Most of us, most of the time, do not live at the peak. Our daily experiences are more common, ordinary, unexceptional. Nevertheless, our experiences at the peak—our experiences of the goodness, the rightness, the delight of life and living —will color, infuse, uplift all our other ordinary daily activities. If and when we aren’t at the peak, if we are nevertheless aware that we are living here on Heart Mountain, our ordinary, daily views are still quite pleasant.

The experience of the heart of being is an experience of simply being at home, being at ease with where we are; it’s the experience of love and light and flow. To learn to live in the heart of being—or close to the heart of being– is a lifelong pilgrimage,  somewhat like climbing a mythical mountain. Although easiest, and most obvious in those “exceptional” moments—hitting a home run or hearing good news from the doctor– the peak Heart Mountain experience can and does happen at any time, any place. It can happen while riding in the subway, or walking in the woods, in church or synagogue or temple, or shopping at Walmart. We can set ourselves up for the peak experience – – that is what we are doing when attending church or synagogue, satsang or temple. But we can also train ourselves to be vulnerable to the experience, expectant of the experience, at any time, any place.

With such training, we know that our valley experiences – – the lows, the shadows, the lack of far horizons – – are simply part of the territory, here on Heart Mountain. Knowing this, the journey becomes first a steady, daily plod, then a pleasant routine, then it becomes more of a gentle dauly flow, and finally , of course, at least in moments, it becomes the experience of ascension.

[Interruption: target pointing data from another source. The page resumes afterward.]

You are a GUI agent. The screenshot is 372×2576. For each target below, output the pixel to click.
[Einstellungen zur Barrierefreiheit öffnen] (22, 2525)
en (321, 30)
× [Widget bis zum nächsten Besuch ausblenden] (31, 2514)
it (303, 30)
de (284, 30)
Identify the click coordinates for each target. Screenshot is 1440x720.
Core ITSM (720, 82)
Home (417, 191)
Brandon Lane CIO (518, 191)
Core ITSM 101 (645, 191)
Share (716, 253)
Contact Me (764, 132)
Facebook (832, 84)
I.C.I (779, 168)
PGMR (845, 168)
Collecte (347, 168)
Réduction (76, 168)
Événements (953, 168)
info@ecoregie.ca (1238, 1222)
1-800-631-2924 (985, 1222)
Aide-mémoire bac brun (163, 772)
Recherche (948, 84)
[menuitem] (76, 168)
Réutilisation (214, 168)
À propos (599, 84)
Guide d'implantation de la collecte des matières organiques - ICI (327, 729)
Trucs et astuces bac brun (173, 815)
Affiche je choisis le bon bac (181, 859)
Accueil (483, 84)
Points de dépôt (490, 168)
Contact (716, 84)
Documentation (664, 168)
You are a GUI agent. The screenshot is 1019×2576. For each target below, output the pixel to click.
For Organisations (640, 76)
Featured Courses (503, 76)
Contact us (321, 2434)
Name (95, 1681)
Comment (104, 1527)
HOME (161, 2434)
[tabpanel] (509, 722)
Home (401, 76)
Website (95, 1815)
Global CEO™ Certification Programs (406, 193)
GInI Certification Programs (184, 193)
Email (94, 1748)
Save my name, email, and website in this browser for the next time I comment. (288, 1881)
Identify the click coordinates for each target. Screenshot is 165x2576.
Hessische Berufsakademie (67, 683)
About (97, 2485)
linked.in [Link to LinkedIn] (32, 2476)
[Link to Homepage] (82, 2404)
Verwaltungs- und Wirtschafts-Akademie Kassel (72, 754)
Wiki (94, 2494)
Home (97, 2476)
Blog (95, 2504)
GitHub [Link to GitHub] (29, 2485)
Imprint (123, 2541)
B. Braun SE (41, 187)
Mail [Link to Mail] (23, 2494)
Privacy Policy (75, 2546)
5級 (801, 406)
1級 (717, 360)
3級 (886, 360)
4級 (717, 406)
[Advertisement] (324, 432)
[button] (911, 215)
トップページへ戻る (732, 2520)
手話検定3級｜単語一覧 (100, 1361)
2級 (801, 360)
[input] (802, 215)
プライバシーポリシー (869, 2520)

This is the metaphor we use, and  share, as artist monks and nuns, here on Heart Mountain, here on this planet we seem to have come to together.  We speak and encourage and remind each other this way, in these metaphysics, these metaphors, to help clarify and make the pilgrimage more ease-full, knowing the summit may be right around the next bend, or at the next stoplight, the next blog post. The peak of Heart Mountain can rise up any where, at any time.

Or at least, that’s my view, here today, on this mountain.